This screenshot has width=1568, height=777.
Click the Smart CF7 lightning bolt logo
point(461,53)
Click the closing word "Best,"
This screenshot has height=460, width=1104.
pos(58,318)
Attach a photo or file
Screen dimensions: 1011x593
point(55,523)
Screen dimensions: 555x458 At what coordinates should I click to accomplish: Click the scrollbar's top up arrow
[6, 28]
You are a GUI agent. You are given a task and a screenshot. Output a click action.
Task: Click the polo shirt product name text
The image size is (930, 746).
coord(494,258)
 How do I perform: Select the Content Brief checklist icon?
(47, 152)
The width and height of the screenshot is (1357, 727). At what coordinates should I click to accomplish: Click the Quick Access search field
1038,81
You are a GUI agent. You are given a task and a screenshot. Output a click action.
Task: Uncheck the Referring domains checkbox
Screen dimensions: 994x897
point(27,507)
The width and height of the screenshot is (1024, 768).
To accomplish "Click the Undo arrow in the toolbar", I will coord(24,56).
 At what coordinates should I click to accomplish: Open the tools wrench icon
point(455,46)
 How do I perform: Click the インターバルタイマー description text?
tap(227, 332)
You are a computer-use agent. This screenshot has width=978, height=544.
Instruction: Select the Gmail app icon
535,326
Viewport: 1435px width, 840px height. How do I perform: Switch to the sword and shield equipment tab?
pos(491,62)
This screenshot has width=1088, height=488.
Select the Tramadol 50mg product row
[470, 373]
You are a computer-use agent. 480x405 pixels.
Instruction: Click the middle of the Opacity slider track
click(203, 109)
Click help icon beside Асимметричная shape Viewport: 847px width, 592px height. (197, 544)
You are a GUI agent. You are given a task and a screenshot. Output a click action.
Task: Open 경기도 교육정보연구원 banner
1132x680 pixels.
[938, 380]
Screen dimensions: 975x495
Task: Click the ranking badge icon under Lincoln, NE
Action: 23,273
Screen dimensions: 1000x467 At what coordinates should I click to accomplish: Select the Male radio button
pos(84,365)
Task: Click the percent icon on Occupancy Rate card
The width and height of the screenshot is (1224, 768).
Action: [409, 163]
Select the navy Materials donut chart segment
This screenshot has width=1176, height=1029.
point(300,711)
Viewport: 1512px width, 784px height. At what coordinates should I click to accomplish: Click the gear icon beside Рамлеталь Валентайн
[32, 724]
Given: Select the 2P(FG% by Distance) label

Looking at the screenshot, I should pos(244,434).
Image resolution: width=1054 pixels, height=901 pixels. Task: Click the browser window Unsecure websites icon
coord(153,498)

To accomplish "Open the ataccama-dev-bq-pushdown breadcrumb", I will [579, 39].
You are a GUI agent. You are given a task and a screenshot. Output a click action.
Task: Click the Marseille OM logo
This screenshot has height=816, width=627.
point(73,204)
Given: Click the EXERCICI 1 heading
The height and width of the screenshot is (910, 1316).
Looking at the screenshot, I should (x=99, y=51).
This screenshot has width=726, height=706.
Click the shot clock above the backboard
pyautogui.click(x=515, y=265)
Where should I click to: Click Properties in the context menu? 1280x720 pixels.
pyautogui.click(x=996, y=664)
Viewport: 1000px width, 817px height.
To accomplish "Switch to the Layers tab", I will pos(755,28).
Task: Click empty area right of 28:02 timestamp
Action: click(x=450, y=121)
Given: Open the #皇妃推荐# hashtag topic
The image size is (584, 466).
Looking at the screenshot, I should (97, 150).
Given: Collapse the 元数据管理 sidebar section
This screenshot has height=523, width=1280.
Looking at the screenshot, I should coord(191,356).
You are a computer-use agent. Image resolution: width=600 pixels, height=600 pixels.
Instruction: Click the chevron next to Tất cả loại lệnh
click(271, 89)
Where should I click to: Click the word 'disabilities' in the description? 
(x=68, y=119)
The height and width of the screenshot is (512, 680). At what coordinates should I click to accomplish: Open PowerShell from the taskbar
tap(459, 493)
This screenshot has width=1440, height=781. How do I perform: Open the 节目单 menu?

• **TASK TO CARRY OUT**
I would like the records restated exactly, with every line intact.

• **FINISHED TASK**
This screenshot has width=1568, height=777.
Click the Smart CF7 lightning bolt logo
point(461,53)
Click the closing word "Best,"
This screenshot has height=460, width=1104.
pos(58,318)
Attach a photo or file
Screen dimensions: 1011x593
point(55,523)
Screen dimensions: 555x458 At what coordinates should I click to accomplish: Click the scrollbar's top up arrow
[6, 28]
You are a GUI agent. You are given a task and a screenshot. Output a click action.
Task: Click the polo shirt product name text
The image size is (930, 746).
coord(494,258)
 How do I perform: Select the Content Brief checklist icon?
(47, 152)
The width and height of the screenshot is (1357, 727). At what coordinates should I click to accomplish: Click the Quick Access search field
1038,81
You are a GUI agent. You are given a task and a screenshot. Output a click action.
Task: Uncheck the Referring domains checkbox
Screen dimensions: 994x897
point(27,507)
The width and height of the screenshot is (1024, 768).
To accomplish "Click the Undo arrow in the toolbar", I will coord(24,56).
 At what coordinates should I click to accomplish: Open the tools wrench icon
point(455,46)
 How do I perform: Click the インターバルタイマー description text?
tap(227, 332)
You are a computer-use agent. This screenshot has width=978, height=544.
Instruction: Select the Gmail app icon
535,326
Viewport: 1435px width, 840px height. How do I perform: Switch to the sword and shield equipment tab?
pos(491,62)
This screenshot has width=1088, height=488.
Select the Tramadol 50mg product row
[470, 373]
You are a computer-use agent. 480x405 pixels.
Instruction: Click the middle of the Opacity slider track
click(203, 109)
Click help icon beside Асимметричная shape Viewport: 847px width, 592px height. (197, 544)
You are a GUI agent. You are given a task and a screenshot. Output a click action.
Task: Open 경기도 교육정보연구원 banner
1132x680 pixels.
[938, 380]
Screen dimensions: 975x495
Task: Click the ranking badge icon under Lincoln, NE
Action: 23,273
Screen dimensions: 1000x467 At what coordinates should I click to accomplish: Select the Male radio button
pos(84,365)
Task: Click the percent icon on Occupancy Rate card
The width and height of the screenshot is (1224, 768).
Action: [409, 163]
Select the navy Materials donut chart segment
This screenshot has width=1176, height=1029.
point(300,711)
Viewport: 1512px width, 784px height. At what coordinates should I click to accomplish: Click the gear icon beside Рамлеталь Валентайн
[32, 724]
Given: Select the 2P(FG% by Distance) label

Looking at the screenshot, I should pos(244,434).
Image resolution: width=1054 pixels, height=901 pixels. Task: Click the browser window Unsecure websites icon
coord(153,498)

To accomplish "Open the ataccama-dev-bq-pushdown breadcrumb", I will [579, 39].
You are a GUI agent. You are given a task and a screenshot. Output a click action.
Task: Click the Marseille OM logo
This screenshot has height=816, width=627.
point(73,204)
Given: Click the EXERCICI 1 heading
The height and width of the screenshot is (910, 1316).
Looking at the screenshot, I should (x=99, y=51).
This screenshot has width=726, height=706.
Click the shot clock above the backboard
pyautogui.click(x=515, y=265)
Where should I click to: Click Properties in the context menu? 1280x720 pixels.
pyautogui.click(x=996, y=664)
Viewport: 1000px width, 817px height.
To accomplish "Switch to the Layers tab", I will pos(755,28).
Task: Click empty area right of 28:02 timestamp
Action: click(x=450, y=121)
Given: Open the #皇妃推荐# hashtag topic
The image size is (584, 466).
Looking at the screenshot, I should (97, 150).
Given: Collapse the 元数据管理 sidebar section
This screenshot has height=523, width=1280.
Looking at the screenshot, I should coord(191,356).
You are a computer-use agent. Image resolution: width=600 pixels, height=600 pixels.
Instruction: Click the chevron next to Tất cả loại lệnh
click(271, 89)
Where should I click to: Click the word 'disabilities' in the description? 
(x=68, y=119)
The height and width of the screenshot is (512, 680). At what coordinates should I click to accomplish: Open PowerShell from the taskbar
tap(459, 493)
This screenshot has width=1440, height=781. How do I perform: Open the 节目单 menu?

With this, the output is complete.